While many Americans are ready to take on remodeling/renovation projects this fall, doing it the wrong way can be costly. Some errors to avoid:
Not knowing exactly what you want
If you don’t know exactly what you want or specify what you want, you’re going to get what the contractor thinks you want. And it could end up costing you dearly! For home remodeling design ideas, inspiration and a whole lot more (including cost estimates), you can search the Internet on sites like Zillow and HGTV. You can search by style, cost or room. And what’s really cool is that you can search by specific elements within a room, such as quartz or granite countertops, for example. Share your boards with your contractor so that you’re clear on your objectives.
Hiring the first contractor who comes along, sure, he may seem nice, and he may seem competent, but have you checked him out?
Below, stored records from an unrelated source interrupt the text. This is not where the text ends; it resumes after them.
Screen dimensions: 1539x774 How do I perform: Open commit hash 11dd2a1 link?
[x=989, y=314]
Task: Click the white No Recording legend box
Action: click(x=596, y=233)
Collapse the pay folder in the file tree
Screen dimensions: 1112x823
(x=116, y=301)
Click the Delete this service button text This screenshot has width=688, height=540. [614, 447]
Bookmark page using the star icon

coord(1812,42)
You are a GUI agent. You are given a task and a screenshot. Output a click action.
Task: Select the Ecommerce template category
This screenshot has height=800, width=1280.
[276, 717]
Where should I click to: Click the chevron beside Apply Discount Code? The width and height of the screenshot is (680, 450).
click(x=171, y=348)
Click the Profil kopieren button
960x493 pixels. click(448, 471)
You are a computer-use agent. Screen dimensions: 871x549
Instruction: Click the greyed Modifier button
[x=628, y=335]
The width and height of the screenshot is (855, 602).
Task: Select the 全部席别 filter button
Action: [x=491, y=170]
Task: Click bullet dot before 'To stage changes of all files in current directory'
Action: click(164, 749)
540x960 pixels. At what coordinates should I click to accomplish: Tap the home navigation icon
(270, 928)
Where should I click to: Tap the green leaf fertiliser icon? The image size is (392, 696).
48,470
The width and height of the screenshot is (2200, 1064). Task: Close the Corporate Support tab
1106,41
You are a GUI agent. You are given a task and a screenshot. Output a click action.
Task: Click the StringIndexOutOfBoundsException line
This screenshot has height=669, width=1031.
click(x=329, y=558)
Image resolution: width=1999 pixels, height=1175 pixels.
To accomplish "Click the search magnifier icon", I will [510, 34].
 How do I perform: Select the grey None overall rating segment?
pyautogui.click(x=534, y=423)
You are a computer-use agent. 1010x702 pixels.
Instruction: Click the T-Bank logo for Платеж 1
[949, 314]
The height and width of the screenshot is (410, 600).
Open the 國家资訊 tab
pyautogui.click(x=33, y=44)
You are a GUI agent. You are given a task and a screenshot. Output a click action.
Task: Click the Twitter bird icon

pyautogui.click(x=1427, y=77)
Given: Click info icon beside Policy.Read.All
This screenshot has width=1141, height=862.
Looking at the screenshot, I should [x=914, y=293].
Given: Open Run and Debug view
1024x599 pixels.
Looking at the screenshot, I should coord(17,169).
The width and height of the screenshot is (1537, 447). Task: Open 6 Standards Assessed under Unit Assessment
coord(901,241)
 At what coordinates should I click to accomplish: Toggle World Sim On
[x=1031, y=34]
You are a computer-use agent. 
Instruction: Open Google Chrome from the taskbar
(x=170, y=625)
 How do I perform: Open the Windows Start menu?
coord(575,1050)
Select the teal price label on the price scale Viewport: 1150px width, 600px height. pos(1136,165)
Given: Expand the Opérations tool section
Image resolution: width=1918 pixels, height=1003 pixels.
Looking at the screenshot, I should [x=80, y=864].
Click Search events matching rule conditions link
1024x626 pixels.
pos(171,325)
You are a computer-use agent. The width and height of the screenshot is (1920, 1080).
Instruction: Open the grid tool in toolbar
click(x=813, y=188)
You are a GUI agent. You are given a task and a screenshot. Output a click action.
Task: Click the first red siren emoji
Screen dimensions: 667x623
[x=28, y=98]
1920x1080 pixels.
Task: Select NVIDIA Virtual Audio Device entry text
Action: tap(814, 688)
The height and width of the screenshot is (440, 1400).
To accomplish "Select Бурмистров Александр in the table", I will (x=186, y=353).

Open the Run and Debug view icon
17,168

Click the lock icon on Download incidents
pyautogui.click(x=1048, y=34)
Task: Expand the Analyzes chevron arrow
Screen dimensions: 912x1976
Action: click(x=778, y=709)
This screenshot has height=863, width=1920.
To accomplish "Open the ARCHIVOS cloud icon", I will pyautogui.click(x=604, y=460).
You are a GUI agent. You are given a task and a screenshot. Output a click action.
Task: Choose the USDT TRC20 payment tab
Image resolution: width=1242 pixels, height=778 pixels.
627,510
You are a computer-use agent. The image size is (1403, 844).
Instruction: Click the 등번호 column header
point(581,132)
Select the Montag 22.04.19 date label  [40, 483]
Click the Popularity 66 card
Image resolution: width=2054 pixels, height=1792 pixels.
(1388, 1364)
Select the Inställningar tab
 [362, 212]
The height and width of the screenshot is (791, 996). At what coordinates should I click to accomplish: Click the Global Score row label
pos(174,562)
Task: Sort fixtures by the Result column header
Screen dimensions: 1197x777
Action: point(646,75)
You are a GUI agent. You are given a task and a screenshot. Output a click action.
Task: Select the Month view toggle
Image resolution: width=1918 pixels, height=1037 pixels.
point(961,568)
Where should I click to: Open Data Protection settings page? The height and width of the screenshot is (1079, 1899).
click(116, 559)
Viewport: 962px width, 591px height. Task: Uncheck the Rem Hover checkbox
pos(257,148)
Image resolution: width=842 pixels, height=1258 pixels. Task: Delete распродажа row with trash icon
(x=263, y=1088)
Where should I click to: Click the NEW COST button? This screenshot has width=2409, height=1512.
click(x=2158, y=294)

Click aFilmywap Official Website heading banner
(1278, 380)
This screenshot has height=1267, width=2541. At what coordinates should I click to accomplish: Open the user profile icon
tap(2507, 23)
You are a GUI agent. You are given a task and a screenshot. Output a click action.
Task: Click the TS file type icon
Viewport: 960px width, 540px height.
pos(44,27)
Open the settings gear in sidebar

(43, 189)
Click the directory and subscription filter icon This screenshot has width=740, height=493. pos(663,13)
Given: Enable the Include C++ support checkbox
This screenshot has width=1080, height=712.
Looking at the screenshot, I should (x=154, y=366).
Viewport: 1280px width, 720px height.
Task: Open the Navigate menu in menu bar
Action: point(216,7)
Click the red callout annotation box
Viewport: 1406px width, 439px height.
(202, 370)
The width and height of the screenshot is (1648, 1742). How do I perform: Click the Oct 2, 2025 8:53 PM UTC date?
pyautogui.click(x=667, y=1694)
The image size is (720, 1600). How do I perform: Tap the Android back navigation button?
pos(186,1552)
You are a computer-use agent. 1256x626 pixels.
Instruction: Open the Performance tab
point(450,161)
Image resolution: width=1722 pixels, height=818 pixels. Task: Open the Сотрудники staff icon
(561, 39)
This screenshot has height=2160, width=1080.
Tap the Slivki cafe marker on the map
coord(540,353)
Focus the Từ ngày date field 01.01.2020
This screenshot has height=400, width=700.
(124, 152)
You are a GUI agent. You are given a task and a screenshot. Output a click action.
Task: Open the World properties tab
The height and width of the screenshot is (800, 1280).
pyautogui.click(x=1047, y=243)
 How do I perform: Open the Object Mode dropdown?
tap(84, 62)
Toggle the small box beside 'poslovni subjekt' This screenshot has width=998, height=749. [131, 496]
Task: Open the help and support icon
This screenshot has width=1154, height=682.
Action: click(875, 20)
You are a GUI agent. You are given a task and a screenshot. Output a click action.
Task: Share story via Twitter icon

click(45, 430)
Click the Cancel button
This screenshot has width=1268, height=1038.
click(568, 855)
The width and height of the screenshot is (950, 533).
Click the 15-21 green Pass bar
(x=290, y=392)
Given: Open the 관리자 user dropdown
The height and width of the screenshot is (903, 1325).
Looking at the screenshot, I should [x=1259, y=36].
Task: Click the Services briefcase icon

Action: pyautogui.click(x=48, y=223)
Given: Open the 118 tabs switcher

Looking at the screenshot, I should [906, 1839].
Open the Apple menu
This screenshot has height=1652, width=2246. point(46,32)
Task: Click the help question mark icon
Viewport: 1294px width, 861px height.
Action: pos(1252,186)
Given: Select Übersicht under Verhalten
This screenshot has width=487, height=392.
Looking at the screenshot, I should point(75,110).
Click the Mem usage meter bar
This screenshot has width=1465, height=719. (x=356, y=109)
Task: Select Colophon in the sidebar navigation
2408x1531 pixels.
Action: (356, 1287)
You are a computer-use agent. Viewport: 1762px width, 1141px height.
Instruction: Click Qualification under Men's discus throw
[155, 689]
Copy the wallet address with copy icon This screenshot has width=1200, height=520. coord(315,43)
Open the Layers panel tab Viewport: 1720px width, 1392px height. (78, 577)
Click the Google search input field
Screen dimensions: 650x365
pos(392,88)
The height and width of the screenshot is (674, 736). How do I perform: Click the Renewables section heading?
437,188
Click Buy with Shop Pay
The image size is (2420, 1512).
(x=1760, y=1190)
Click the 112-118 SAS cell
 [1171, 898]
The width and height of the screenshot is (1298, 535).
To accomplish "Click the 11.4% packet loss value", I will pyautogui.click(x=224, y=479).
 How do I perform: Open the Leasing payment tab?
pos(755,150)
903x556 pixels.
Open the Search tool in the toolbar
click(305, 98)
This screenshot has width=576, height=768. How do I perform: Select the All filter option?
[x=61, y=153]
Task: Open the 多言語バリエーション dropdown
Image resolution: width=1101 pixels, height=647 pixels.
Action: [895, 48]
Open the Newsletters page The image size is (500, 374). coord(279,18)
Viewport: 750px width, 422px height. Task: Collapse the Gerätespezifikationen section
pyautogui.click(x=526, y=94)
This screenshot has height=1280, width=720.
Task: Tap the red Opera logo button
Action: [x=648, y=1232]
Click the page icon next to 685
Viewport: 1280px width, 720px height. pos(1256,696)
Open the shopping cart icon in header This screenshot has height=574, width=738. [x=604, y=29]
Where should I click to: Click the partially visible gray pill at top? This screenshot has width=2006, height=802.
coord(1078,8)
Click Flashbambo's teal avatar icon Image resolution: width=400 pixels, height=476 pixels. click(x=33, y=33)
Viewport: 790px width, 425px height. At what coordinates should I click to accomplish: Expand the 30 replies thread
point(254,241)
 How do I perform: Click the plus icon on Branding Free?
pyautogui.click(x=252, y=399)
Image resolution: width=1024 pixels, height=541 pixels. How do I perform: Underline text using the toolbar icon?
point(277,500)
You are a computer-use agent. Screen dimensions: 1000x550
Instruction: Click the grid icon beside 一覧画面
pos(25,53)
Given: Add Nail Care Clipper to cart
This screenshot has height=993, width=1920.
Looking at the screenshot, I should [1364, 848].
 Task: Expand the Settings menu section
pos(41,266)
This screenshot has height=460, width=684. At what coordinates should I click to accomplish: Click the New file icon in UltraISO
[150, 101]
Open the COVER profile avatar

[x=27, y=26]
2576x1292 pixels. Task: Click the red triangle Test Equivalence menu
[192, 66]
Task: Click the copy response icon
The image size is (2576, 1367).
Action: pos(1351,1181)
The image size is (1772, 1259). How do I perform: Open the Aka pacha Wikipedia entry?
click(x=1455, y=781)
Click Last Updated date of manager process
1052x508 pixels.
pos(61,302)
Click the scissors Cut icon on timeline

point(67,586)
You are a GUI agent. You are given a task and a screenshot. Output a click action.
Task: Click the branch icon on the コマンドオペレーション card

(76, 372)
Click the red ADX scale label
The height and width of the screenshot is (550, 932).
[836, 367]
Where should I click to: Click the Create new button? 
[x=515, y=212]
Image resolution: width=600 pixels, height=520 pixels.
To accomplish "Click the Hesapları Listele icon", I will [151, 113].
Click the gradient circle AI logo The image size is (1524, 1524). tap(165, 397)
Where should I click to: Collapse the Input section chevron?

What do your friends say about him? Have you contacted his references? Seen his work? Are there any complaints lodged against him? (P.S.: The Better Business Bureau just released its top 10 list of inquiries from consumers, and half relate to home improvement.) What do subcontractors and suppliers have to say about their dealings with him? Is he licensed and insured? As excited as you may be about taking on this new project, you need to do a fair amount of due diligence. A referral from friends or a real estate agent is a good way to start your search. In my experience if I refer someone it is someone who is good since it is a reflection on me and my business.
Jumping at the lowest bid
Get at least three bids, and throw out the lowest one so as to avoid the inevitable consequence: cheap materials, shoddy installation, etc. Don’t invite trouble in! Rather, hire someone who not only comes in within target, price-wise, but is someone you feel personally comfortable with.
Not insisting on a written contract
Every detail about your project should be included in a contract, from the start date to the approximate completion date, right down to the brand of fixtures to the number of coats of paint. Be as specific as possible! Also important: Setting a time limit for fixing defects so that if a dispute arises, it’s not endless.
Not setting a payment schedule
How you pay a contractor is almost as important as how much. Spell out the payment schedule in the contract, beginning with the amount to be paid upfront (which should be no more than 30 percent). Periodic payments after the work starts should correspond to completed segments of the project. And the best way to ensure that work gets done when and how you want it? Leave a significant sum (at least 10 percent) to be paid only when the job is completed to your satisfaction.